Ethanol Extends Weekly Decline to 11% on Senate BillLucia Kassai
Ethanol futures fell in Chicago, capping a second straight weekly drop, on concern a requirement to blend corn-based ethanol with gasoline will be eliminated, while U.S. production climbed to a 23-month high.
The biofuel slipped 11 percent this week. U.S. Senators Dianne Feinstein from California and Tom Coburn from Oklahoma introduced a bill yesterday to remove the requirement from the federal Renewable Fuel Standard, Bloomberg BNA reported. Ethanol output in the U.S. rose to 944,000 barrels a day in the week ended Dec. 6, according to a Dec. 11 Energy Information Administration report.

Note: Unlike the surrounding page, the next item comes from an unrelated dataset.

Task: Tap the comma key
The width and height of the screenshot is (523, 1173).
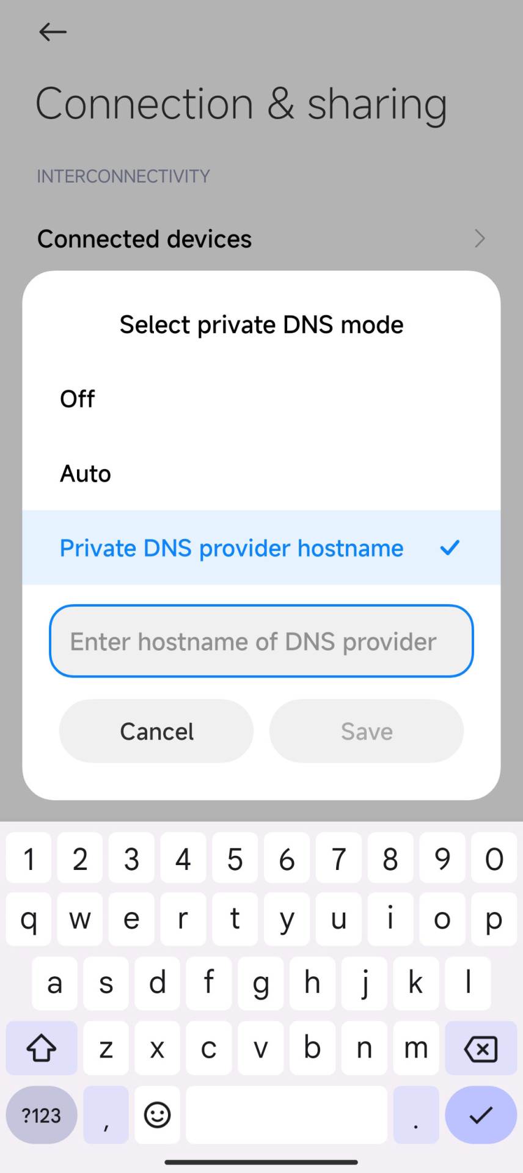Action: pyautogui.click(x=106, y=1115)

“You have a bipartisan legislation introduced to the Senate which would eliminate corn ethanol from the RFS mandate completely, and carryover from the bearish EIA report,” said Sean Wever, a biofuels broker at Green Key Markets LLC. “The bear has a lot of talking points right now.”
Denatured ethanol for January delivery dropped 6.5 cents, or 3.6 percent, to settle at $1.765 a gallon, on the Chicago Board of Trade, the fourth consecutive decline. Prices have dropped 19 percent this year.
Gasoline for January delivery retreated 0.55 cent to $2.6293 a gallon on the New York Mercantile Exchange. The contract covers reformulated gasoline, made to be blended with ethanol before delivery to filling stations.
Ethanol’s discount to gasoline widened 5.95 cents to 86.43 cents a gallon.
Corn for December delivery fell 7.75 cents, or 1.8 percent, to $4.205 a bushel in Chicago. The contract expired today. The more actively traded March contract declined 8.75 cents to $4.255. One bushel makes at least 2.75 gallons of the renewable fuel.
The corn crush spread, or the difference between a gallon of ethanol and the corn needed to make it, was 5 cents based on March contracts, unchanged from yesterday, data compiled by Bloomberg show.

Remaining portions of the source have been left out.